- _ABOUT THIS EXERCISE_
From the records below, transcribe only the lines running from the one with "17% Drip - A Craft Beer Lifestyle (417, 24)" through the one with "Screenshot is 96x2576.". Keep both of those end lines.

----

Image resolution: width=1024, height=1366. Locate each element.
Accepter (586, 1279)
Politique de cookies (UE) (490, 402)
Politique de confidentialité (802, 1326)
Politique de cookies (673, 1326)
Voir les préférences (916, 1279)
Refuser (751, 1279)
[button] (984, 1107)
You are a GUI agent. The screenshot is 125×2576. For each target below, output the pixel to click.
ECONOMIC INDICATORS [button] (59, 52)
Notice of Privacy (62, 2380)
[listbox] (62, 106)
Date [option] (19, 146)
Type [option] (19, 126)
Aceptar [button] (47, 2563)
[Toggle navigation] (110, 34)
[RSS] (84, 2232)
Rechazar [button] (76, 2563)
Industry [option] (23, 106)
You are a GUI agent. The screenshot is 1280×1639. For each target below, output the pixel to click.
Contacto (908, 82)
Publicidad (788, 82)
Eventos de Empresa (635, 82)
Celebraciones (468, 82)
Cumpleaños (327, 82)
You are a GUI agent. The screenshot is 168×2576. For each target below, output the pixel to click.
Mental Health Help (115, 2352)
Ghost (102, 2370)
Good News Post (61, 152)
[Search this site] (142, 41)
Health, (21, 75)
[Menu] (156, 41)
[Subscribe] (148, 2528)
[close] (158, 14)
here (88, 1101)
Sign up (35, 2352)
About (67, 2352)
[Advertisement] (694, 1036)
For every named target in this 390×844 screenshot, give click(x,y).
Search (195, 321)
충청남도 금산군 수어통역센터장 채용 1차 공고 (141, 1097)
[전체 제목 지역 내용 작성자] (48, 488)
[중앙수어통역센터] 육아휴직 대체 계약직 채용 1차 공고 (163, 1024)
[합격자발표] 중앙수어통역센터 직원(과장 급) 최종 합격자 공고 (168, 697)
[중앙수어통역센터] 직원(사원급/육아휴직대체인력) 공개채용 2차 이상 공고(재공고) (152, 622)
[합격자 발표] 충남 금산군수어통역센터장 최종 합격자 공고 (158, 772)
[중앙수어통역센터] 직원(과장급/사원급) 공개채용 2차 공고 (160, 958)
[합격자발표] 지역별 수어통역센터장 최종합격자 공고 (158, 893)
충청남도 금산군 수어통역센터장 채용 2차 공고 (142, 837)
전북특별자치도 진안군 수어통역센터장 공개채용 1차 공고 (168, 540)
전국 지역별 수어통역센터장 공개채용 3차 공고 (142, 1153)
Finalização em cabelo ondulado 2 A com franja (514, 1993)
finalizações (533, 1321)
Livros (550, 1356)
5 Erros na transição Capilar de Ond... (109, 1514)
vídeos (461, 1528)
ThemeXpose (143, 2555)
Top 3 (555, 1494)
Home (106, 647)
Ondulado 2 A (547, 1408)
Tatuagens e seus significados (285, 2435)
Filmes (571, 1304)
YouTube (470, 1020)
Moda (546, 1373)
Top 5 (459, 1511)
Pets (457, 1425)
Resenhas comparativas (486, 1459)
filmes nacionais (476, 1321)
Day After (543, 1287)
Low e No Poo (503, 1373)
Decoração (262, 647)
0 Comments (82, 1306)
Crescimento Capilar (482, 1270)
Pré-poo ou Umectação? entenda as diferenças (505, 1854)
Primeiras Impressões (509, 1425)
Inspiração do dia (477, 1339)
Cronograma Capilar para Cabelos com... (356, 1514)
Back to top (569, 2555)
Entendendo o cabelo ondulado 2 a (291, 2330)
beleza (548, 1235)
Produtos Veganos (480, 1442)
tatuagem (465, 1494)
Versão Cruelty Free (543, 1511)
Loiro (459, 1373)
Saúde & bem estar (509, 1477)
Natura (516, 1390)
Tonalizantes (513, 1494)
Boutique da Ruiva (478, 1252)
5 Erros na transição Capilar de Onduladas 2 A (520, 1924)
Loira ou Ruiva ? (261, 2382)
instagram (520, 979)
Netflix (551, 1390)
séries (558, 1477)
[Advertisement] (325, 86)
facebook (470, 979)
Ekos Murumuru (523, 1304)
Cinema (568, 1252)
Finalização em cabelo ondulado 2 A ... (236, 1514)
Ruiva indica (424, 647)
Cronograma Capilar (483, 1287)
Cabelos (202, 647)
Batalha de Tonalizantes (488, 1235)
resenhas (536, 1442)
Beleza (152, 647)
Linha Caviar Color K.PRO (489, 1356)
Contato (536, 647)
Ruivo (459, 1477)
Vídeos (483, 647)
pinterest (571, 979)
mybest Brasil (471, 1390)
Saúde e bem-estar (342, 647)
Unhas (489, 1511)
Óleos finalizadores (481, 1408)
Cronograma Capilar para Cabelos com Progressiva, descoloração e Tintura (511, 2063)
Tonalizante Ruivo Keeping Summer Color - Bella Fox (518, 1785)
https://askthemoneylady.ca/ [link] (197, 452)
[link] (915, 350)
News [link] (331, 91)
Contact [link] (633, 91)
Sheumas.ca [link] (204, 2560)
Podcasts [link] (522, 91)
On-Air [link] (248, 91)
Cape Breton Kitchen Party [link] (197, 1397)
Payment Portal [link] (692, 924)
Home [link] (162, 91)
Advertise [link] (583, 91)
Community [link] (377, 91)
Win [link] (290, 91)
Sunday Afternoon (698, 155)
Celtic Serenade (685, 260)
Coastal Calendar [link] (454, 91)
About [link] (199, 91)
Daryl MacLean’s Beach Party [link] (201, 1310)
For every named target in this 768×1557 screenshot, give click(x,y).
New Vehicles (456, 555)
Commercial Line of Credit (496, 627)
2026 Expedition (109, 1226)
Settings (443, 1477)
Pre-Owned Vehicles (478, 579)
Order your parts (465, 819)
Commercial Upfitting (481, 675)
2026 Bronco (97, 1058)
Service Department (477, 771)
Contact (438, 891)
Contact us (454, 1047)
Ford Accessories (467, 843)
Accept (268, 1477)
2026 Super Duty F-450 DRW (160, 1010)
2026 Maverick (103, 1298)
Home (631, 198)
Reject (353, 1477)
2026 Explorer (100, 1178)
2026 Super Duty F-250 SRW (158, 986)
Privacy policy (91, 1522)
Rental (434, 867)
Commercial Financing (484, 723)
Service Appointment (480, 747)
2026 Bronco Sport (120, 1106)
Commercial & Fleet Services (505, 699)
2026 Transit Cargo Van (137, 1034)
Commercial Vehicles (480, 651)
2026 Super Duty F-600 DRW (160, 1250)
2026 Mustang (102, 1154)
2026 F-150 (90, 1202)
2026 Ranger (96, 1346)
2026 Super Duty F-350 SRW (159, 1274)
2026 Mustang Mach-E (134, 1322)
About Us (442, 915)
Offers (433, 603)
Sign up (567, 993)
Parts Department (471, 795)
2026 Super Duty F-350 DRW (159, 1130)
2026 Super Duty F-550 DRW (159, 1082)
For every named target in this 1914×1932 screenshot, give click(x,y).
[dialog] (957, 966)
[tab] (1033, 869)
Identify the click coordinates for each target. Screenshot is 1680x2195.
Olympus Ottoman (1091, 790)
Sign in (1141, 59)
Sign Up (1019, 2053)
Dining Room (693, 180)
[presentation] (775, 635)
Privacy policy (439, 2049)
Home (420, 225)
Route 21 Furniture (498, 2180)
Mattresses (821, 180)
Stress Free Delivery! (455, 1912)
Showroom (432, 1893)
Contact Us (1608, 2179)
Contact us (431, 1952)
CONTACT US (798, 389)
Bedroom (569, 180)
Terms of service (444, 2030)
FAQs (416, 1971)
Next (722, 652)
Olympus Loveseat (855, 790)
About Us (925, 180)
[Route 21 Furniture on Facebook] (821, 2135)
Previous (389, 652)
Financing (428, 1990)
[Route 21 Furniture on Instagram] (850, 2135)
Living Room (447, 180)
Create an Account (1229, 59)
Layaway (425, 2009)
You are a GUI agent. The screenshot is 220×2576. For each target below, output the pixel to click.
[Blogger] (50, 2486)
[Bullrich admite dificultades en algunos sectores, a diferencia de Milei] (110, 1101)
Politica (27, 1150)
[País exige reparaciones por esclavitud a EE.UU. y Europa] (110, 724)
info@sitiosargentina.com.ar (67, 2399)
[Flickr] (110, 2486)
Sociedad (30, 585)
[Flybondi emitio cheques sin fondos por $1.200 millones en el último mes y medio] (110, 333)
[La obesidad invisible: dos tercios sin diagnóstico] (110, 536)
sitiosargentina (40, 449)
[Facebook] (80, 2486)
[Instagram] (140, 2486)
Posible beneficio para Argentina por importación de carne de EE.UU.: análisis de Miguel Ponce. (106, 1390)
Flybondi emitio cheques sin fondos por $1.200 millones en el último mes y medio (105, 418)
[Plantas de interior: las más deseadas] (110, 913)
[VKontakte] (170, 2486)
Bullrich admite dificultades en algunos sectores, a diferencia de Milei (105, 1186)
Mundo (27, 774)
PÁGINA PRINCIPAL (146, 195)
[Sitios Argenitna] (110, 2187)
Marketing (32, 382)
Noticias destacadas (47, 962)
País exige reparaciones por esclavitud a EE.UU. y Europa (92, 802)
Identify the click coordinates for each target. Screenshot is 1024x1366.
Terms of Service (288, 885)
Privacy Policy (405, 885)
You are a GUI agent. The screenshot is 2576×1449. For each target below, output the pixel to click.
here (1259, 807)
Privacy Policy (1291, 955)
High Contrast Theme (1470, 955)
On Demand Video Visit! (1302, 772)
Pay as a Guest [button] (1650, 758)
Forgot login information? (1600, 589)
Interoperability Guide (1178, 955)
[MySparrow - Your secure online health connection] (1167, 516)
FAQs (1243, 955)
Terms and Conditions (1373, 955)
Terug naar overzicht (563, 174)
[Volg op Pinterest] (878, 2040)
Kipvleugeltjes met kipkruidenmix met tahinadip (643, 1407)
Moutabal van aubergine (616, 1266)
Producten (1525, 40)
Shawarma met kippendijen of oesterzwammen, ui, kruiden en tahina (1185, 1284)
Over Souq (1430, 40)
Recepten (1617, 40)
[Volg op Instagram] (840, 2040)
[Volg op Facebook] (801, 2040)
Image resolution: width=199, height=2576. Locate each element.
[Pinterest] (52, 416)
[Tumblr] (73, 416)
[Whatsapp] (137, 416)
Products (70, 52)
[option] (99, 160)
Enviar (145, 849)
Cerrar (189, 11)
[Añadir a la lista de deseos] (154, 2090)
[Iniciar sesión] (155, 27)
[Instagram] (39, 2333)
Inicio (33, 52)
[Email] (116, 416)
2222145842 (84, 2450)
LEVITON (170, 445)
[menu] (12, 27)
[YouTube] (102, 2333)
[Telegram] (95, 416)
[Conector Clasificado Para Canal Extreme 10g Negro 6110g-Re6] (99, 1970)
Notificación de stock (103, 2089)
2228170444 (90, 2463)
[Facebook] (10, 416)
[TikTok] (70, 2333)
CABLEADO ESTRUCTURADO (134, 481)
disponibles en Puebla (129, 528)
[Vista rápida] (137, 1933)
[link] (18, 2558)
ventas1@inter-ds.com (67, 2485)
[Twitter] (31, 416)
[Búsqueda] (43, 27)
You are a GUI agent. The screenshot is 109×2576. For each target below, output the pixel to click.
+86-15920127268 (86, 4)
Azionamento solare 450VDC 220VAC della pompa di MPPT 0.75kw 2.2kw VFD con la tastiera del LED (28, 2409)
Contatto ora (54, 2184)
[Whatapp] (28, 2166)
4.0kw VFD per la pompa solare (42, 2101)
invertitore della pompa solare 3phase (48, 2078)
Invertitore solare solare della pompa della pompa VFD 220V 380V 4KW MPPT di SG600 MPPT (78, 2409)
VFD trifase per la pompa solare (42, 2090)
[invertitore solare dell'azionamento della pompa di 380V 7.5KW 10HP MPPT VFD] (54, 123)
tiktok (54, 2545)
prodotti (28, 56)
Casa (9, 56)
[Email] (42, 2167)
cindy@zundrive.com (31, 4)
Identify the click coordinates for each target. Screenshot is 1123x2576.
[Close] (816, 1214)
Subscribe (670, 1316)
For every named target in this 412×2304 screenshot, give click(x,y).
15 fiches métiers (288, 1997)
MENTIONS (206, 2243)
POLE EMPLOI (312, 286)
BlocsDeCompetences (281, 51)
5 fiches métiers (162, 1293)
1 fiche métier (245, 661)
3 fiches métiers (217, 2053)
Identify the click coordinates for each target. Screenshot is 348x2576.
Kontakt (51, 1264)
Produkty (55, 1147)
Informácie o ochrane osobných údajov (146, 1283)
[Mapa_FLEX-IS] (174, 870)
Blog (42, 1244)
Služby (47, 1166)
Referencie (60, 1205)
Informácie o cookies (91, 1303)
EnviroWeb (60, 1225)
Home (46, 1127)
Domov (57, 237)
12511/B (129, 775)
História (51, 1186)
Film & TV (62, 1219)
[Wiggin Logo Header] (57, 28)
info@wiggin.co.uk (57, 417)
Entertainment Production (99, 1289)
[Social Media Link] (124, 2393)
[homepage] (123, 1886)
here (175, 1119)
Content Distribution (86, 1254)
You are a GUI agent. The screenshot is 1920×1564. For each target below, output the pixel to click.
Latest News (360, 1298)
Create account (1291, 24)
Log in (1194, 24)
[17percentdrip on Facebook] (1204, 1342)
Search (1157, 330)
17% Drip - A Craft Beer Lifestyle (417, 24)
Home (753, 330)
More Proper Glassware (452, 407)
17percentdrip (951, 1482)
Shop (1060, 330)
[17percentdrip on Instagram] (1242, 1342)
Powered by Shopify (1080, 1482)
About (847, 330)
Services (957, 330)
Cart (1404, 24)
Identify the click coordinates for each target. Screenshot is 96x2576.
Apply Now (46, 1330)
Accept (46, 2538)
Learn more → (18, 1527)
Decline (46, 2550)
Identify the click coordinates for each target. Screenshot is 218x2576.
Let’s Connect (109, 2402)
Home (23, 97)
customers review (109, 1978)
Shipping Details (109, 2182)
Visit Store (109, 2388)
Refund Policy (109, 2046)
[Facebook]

----

- _ANSWER AREA_
17% Drip - A Craft Beer Lifestyle (417, 24)
Home (753, 330)
More Proper Glassware (452, 407)
17percentdrip (951, 1482)
Shop (1060, 330)
[17percentdrip on Instagram] (1242, 1342)
Powered by Shopify (1080, 1482)
About (847, 330)
Services (957, 330)
Cart (1404, 24)
Identify the click coordinates for each target. Screenshot is 96x2576.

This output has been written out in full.